Please follow the links in the top bar for more information on our products and their availability. Continue reading below for our blog where we detail the adventures of raisin' animals and whatnot.

Tuesday, March 10, 2015


  So, the story in my last blog post was a very sweet one, but as is so often the case in farming, there is also a very sad side to the story. We made a very big mistake that night that we let Chance nurse from Thea that we didn't discover until a few days later.

  I was researching why Rue's udder would produce that strange yellow waxy substance when I came across information about Ovine Progressive Pneumonia or OPP. OPP is the sister virus to CAE, which you will recall is something that we have been struggling with here on the farm. 

  OPP has a lot of symptoms, one of which is a dry, hard udder at the time of lambing. The most common expression of the disease though appears when the animal reaches about two years old, and they start to waste away and have respiratory distress. The disease is fatal and has no cure. What we didn't know was that sheep can contract OPP by nursing from a CAE positive goat.

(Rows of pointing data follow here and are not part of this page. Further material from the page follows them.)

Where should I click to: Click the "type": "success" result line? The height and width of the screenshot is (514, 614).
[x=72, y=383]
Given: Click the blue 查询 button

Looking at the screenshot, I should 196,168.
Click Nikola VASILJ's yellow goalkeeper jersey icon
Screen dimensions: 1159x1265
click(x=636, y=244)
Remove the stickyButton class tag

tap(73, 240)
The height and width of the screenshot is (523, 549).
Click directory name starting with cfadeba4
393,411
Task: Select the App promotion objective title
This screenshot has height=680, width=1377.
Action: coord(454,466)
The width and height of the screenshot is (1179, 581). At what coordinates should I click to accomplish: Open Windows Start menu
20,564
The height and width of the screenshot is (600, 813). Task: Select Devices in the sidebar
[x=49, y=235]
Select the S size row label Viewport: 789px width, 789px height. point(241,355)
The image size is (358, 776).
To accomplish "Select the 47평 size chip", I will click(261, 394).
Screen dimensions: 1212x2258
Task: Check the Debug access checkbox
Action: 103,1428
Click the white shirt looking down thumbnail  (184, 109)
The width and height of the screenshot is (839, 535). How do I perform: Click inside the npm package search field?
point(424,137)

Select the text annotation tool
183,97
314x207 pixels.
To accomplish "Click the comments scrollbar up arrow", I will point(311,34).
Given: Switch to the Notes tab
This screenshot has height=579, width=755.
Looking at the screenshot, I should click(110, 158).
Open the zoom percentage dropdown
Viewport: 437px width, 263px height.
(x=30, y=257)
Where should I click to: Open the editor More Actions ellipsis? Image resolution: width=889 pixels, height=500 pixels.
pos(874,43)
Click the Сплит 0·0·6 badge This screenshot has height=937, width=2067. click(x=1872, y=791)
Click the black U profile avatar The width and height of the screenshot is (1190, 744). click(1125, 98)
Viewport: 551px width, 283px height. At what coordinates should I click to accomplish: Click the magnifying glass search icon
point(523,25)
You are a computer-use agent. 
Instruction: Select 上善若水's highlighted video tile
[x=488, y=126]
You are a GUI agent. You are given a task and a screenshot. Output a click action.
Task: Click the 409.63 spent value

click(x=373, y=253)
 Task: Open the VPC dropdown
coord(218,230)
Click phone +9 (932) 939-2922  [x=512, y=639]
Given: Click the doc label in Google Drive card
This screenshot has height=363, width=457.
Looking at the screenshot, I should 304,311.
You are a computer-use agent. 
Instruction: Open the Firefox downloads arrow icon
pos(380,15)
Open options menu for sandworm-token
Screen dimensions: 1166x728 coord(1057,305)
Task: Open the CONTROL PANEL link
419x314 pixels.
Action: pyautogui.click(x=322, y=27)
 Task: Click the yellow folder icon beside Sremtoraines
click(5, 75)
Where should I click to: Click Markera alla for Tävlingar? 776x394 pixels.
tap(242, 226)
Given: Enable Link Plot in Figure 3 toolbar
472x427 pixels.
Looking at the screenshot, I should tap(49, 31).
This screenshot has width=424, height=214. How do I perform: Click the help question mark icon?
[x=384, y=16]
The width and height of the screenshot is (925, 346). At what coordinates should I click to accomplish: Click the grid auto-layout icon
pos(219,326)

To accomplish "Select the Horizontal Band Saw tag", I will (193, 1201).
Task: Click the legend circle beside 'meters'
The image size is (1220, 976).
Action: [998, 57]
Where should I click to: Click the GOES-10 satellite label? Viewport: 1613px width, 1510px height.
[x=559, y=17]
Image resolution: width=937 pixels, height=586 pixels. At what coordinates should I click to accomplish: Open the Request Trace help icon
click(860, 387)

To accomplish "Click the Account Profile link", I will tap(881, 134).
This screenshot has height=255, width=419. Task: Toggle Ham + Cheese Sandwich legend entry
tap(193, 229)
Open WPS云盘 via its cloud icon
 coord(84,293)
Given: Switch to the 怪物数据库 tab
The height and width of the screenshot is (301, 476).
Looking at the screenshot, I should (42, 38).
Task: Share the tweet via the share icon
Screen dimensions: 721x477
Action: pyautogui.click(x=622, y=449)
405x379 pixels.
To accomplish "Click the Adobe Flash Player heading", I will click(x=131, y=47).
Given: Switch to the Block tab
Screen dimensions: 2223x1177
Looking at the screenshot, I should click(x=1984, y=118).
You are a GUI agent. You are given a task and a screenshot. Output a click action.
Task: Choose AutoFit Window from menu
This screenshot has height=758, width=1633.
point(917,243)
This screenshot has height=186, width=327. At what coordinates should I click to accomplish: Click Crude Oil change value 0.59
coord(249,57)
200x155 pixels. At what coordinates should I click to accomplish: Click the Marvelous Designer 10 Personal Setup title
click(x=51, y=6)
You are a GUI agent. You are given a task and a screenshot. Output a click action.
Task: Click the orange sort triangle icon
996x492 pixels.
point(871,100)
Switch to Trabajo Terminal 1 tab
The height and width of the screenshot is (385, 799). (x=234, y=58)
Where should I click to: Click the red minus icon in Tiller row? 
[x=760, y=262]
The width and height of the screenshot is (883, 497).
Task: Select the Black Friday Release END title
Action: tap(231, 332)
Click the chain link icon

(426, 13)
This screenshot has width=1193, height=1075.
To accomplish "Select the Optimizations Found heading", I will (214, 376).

  Back when we got all those bottle lambs, we were using Thea's CAE positive milk to feed them. I swear at the time I researched and could find no evidence that the diseased crossed over. Well, this time around the research was pretty clear that the transfer of the disease was a distinct possibility. 

  We decided to test a sampling of the flock. We tested an older girl who came with our original group of sheep, one of the second batch we brought in a few months later, then Rue who was one of those bottle lambs that grew up drinking from Thea. All the older sheep were negative, but sure enough, Rue came back positive for OPP. (We also tested the goat girls, Francesca and Lucia, who were born to CAE positive Josie, but were never allowed to nurse from her. They were both thankfully negative.)

  So what does this mean for us now? For one thing, it means that Rue, Annie, and Angus, the three that we kept from that group of bottle lambs, all have the disease and will likely die from it if we don't process them first. (We actually lost Annie's lamb about a week before Rue had hers. Now we know why.) It also means little Chance will have OPP. It means that no matter how cute she is tagging along after Thea, the decision to keep her as breeder is out of the question.

One of the hardest things about farming is that the animals have to pay for our mistakes. It was highly likely that we would not have kept Chance for breeding anyway as bad mothering instincts is something that is probably at least partly inherited, but now the decision is out of our hands. The good news is that for now she is big and healthy and enjoying a great life as Thea's one and only "kid."